▶ **Consignes**:
[a] Transcrivez fidèlement, dans l'extrait sur l'angélus du temps pascal, le passage qui va de « 4. Mon Dieu, par » jusqu'à « bro an neñvou ! » inclus.
[b] Dans l'extrait sur l'angélus du temps pascal, présentez sous forme de liste le paragraphe commençant par « Certaines paroisses réservent le ton kerne », en conservant ses informations principales.

▶ **Extrait fourni**:
+--

Vierge toute bonne, priez-Le :
Qu’Il écoute notre demande.

4. Mon Dieu, par votre Fils bien-aimé,
A jamais vivant et glorieux,
Vous avez comblé ce monde pécheur
D’une joie merveilleuse :
Faites, par Marie sa sainte Mère,
Que nous connaissions la joie.

Sur les mêmes paroles, une autre mélodie, avec un alléluia développé, est dite cornouaillaise (ton Kerne) :

An_anjeluz_amzer_fask_ton_kerne
1. Bezit laouen evid atao,
Rouanez bro an neñvou !
Lavarit buan kenavo
D’an drubuill ha d’an daelou :
Jezuz, ho Mab n’eo mui maro,
Kanom e veuleudiou !
Allelouia, Allelouia, Allelouia, Allelouia !
2. Allelouia ! Pebez joa …
Allelouia, Allelouia, Allelouia, Allelouia !
3. Ya, Gwerhez sakr, bezit joaiuz…
Allelouia, Allelouia, Allelouia, Allelouia !
4. O va Doue, dre ho Mab kêr…
Allelouia, Allelouia, Allelouia, Allelouia !

Certaines paroisses réservent le ton kerne aux deux dimanches de Pâques et de Pentecôte, et chantent l’angélus les autres dimanches du temps pascal sur le premier air. D’autres paroisses du Sud-Finistère chantent l’air dit cornouaillais tous les dimanches du temps pascal.

En Trégor et Haute-Cornouaille, les paroles de l’angélus de Pâques étaient différentes, et se chantaient sur l’air O Filii et Filiae [5] :

Angelus amzer Bask
Mari, Rouanez an Neñvou,
Dizec’het bremañ ouz ho tareou,
Ha silaouit hon c’hantikou, Alleluia !
Alleluia, alleluia, alleluia !
Ar Mab hoc’h eus gwechall douget,
War ar maro en deus trec’het,
Evel m’en devoa hel lâret, Alleluia !
Alleluia, alleluia, alleluia !
Mamm Jezus, leun a drugare,
N’ankoueet ket ho pugale,
Hag evidomp pedit Doue, Alleluia !
Alleluia, alleluia, alleluia !  [6]
Marie, Reine des Cieux,
Séchez maintenant vos larmes
Et écoutez nos chants, Alleluia !
Alleluia

Le fils que vous avez porté autrefois
Est victorieux de la mort,
Comme il l’avait annoncé, Alleluia !
Alleluia

Mère de Jésus, pleine de miséricorde,
N’oubliez pas vos enfants
Et priez Dieu pour nous, Alleluia !
Alléluia

Dans le diocèse de Vannes, c’est un troisième cantique qui était chanté à Pâques : Rouanéz an néanv

Rouanéz an néanv
Rouanéz an néañv, keméret joé,
Alleluia, alleluia,
Rag ar freh ag ho tigosté, (Rag ar frouez euz ho tigostez)
Alleluia, alleluia,
A zo saùet biù ag ar bé, (A zo savet beo euz ar bez)

+--

▶ **Extraits des lignes**:
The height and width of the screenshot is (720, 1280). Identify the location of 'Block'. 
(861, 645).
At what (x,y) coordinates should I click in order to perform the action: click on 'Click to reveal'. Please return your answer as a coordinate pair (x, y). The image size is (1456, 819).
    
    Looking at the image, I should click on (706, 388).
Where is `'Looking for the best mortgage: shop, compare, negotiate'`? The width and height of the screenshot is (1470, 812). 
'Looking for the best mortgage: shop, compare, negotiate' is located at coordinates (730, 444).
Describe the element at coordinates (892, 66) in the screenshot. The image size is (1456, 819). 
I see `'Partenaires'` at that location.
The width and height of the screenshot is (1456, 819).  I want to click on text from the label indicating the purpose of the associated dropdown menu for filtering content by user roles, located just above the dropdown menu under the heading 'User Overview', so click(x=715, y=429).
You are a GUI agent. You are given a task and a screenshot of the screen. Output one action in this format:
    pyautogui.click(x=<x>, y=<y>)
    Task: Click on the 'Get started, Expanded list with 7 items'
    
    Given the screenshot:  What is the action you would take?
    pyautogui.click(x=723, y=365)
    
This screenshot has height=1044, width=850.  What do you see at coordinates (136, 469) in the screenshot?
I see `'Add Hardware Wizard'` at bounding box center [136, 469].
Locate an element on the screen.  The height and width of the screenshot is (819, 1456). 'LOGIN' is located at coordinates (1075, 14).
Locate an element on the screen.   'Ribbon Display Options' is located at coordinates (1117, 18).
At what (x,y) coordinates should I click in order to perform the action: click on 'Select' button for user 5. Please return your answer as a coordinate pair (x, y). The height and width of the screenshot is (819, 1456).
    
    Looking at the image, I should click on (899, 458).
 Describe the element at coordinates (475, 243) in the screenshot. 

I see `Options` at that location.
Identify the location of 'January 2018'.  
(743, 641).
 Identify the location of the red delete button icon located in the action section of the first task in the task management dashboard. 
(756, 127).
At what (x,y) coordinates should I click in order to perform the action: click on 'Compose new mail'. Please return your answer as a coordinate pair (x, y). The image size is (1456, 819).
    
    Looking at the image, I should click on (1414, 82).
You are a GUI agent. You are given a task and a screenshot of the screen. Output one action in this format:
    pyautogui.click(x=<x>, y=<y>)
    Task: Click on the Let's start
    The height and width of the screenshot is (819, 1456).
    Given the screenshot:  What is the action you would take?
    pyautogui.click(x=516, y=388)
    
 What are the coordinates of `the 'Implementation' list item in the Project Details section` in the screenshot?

+--

▶ **Résultats par consigne**:
[a]
4. Mon Dieu, par votre Fils bien-aimé,
A jamais vivant et glorieux,
Vous avez comblé ce monde pécheur
D’une joie merveilleuse :
Faites, par Marie sa sainte Mère,
Que nous connaissions la joie.

Sur les mêmes paroles, une autre mélodie, avec un alléluia développé, est dite cornouaillaise (ton Kerne) :

An_anjeluz_amzer_fask_ton_kerne
1. Bezit laouen evid atao,
Rouanez bro an neñvou !

[b]
- Certaines paroisses chantent le ton kerne seulement aux dimanches de Pâques et de Pentecôte. Les autres dimanches du temps pascal, elles chantent l'angélus sur le premier air.
- D'autres paroisses du Sud-Finistère chantent l'air dit cornouaillais tous les dimanches du temps pascal.